Lay out the records from the line containing "Identify the location of status-bar: mp4" up to and including the line containing "The height and width of the screenshot is (1152, 1737)." as a numbered list, skipping blank lines.
Top of DATA
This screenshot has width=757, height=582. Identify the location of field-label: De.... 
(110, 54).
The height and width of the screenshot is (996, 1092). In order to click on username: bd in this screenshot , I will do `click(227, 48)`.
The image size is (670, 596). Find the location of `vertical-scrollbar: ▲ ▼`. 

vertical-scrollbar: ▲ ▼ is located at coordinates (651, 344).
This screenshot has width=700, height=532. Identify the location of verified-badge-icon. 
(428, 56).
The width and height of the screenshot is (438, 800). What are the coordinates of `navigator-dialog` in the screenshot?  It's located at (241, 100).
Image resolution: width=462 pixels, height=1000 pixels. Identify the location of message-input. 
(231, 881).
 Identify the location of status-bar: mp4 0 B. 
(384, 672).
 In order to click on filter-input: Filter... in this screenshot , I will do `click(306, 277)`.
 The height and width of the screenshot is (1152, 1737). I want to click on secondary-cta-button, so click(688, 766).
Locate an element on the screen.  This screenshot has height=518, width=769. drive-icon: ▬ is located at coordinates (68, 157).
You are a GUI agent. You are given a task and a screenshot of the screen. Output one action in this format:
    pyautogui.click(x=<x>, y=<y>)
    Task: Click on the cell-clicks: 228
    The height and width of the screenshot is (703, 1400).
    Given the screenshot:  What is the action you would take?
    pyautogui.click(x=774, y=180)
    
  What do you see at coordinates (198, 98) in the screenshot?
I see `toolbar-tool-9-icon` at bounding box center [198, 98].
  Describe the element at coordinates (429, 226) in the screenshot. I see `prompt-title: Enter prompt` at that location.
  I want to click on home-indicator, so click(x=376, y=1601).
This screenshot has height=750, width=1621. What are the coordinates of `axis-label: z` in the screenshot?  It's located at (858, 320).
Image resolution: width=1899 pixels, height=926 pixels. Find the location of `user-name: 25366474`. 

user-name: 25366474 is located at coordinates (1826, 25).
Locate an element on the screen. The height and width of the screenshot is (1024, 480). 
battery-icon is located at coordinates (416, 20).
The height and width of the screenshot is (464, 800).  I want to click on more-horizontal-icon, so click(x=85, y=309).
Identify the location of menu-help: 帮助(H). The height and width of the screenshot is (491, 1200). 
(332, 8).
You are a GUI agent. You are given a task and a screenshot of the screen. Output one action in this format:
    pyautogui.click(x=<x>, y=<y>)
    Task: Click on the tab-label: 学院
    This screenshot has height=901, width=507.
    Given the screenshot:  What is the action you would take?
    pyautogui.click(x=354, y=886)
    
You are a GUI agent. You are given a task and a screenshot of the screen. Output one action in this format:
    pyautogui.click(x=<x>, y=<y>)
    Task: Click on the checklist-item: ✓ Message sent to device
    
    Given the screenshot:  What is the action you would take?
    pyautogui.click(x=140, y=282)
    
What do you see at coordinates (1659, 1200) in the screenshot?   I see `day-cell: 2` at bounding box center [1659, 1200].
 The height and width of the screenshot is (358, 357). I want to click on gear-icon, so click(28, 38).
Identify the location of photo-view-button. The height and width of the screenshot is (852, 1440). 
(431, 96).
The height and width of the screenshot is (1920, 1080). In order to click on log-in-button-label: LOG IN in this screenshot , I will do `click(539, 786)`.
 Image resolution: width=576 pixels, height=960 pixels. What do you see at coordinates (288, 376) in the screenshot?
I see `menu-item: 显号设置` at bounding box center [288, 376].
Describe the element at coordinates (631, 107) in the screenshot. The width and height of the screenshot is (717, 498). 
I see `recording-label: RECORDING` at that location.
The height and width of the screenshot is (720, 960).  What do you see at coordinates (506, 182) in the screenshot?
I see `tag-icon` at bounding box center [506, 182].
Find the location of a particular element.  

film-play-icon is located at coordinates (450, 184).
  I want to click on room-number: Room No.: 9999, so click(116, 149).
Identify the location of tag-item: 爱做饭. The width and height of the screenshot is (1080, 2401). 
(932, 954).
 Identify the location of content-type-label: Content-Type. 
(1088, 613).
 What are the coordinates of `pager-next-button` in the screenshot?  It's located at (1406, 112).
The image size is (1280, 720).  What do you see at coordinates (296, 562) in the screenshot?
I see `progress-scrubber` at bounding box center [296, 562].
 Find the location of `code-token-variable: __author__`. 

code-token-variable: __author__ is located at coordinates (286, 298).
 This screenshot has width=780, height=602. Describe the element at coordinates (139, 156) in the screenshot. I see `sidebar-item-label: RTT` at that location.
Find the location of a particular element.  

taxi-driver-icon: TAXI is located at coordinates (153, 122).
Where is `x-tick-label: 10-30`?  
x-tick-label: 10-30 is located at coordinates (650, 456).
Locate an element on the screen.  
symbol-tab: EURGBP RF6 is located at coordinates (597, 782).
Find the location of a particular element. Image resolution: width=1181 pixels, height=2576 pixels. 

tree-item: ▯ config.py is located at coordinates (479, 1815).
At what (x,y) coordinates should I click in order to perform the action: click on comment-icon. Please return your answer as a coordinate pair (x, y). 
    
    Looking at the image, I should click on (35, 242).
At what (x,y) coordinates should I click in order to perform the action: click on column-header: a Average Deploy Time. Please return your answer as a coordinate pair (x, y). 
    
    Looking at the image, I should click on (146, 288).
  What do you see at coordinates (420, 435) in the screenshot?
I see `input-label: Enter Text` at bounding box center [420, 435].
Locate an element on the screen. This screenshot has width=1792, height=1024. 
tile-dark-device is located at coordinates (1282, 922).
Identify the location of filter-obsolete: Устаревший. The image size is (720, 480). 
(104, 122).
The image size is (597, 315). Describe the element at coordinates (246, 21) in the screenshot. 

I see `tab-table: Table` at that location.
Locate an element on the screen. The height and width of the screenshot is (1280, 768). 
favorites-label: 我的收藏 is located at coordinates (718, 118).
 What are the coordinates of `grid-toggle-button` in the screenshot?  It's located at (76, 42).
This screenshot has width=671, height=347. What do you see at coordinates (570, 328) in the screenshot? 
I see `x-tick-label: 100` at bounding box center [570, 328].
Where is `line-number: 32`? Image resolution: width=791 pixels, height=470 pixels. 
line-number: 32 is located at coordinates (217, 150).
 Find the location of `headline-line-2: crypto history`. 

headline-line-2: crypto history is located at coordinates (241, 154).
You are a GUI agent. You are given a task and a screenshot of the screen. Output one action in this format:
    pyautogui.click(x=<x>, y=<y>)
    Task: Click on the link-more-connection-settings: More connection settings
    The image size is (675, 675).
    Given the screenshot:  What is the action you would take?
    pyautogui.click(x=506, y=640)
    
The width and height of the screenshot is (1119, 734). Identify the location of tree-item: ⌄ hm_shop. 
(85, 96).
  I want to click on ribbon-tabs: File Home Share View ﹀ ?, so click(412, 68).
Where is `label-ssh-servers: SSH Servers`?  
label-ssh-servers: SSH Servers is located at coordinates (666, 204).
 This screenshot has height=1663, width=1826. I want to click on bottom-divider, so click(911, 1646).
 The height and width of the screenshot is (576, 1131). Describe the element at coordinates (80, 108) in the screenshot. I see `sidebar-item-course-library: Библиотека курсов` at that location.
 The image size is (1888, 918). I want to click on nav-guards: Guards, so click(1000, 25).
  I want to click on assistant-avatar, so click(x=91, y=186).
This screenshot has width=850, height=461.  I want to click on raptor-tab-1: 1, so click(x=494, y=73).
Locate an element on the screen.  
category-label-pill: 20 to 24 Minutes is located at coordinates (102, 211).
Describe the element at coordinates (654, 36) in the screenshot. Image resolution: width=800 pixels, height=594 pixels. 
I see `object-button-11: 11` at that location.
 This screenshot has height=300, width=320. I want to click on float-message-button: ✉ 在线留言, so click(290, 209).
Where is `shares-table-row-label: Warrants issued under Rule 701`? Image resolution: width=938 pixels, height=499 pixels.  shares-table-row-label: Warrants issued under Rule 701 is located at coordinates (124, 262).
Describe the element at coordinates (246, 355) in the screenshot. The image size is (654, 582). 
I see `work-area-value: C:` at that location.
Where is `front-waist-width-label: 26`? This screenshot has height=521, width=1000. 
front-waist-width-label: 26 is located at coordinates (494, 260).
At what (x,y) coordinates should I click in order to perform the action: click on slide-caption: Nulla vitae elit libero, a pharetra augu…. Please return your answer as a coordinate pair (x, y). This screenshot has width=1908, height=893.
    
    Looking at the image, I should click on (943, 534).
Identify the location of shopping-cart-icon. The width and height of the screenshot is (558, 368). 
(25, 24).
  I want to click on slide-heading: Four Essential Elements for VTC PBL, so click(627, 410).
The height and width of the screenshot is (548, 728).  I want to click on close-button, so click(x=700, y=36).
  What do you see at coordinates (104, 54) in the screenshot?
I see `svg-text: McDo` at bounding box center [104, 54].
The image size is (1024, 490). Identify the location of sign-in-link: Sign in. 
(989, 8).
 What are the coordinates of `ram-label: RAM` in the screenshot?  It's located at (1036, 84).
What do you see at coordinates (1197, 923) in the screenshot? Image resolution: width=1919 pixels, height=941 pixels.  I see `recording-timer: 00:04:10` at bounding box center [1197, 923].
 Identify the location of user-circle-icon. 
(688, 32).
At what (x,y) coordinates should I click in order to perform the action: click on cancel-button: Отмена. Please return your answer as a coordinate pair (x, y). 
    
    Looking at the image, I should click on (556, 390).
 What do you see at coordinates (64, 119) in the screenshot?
Bottom of DATA
> FINAL ANSWER
1.  Identify the location of status-bar: mp4 0 B. 
2. (384, 672).
3.  In order to click on filter-input: Filter... in this screenshot , I will do `click(306, 277)`.
4.  The height and width of the screenshot is (1152, 1737). I want to click on secondary-cta-button, so click(688, 766).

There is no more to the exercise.